DIRECTION
Pick out every line in the records that contains the word "will", and copy each of those lines.

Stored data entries
* * *

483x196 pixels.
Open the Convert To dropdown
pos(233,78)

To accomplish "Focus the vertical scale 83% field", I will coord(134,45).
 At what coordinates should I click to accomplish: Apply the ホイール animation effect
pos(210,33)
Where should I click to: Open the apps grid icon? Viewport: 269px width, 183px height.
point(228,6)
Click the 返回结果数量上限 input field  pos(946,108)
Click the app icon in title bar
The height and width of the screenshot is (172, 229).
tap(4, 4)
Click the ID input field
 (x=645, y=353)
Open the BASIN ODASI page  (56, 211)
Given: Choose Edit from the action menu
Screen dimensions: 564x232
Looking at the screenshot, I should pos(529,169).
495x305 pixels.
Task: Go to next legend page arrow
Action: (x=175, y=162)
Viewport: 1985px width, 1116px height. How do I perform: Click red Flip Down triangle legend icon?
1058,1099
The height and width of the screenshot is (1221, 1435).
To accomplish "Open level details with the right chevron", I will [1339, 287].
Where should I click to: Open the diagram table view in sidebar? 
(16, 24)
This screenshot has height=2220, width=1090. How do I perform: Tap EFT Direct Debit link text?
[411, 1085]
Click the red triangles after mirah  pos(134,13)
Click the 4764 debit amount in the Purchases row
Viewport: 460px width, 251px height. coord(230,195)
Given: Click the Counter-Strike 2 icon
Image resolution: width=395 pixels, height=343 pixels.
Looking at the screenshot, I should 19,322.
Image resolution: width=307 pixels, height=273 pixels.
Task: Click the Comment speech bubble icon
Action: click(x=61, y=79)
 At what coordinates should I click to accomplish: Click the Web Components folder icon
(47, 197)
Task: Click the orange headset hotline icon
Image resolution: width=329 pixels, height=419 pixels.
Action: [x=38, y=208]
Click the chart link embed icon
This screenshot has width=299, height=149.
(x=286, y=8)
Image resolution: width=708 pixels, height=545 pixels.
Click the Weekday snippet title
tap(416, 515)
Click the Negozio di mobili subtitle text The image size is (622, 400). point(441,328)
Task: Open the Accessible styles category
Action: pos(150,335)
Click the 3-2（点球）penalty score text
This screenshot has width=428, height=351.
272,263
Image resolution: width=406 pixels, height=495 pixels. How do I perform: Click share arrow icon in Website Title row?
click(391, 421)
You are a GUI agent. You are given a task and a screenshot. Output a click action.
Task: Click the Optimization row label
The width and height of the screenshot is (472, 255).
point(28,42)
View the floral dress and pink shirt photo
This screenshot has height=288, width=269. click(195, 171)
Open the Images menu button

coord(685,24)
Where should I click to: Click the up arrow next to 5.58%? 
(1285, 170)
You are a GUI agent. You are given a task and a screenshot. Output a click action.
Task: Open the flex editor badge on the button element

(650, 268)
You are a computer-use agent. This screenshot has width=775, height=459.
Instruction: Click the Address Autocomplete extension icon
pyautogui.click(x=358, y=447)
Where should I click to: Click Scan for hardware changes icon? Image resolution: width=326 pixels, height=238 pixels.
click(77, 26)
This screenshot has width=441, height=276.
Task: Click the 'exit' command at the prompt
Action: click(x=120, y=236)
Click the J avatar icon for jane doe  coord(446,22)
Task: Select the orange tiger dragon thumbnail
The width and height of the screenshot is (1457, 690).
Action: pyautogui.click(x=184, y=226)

* * *

EXERCISE ANSWER
To accomplish "Focus the vertical scale 83% field", I will coord(134,45).
To accomplish "Open level details with the right chevron", I will [1339, 287].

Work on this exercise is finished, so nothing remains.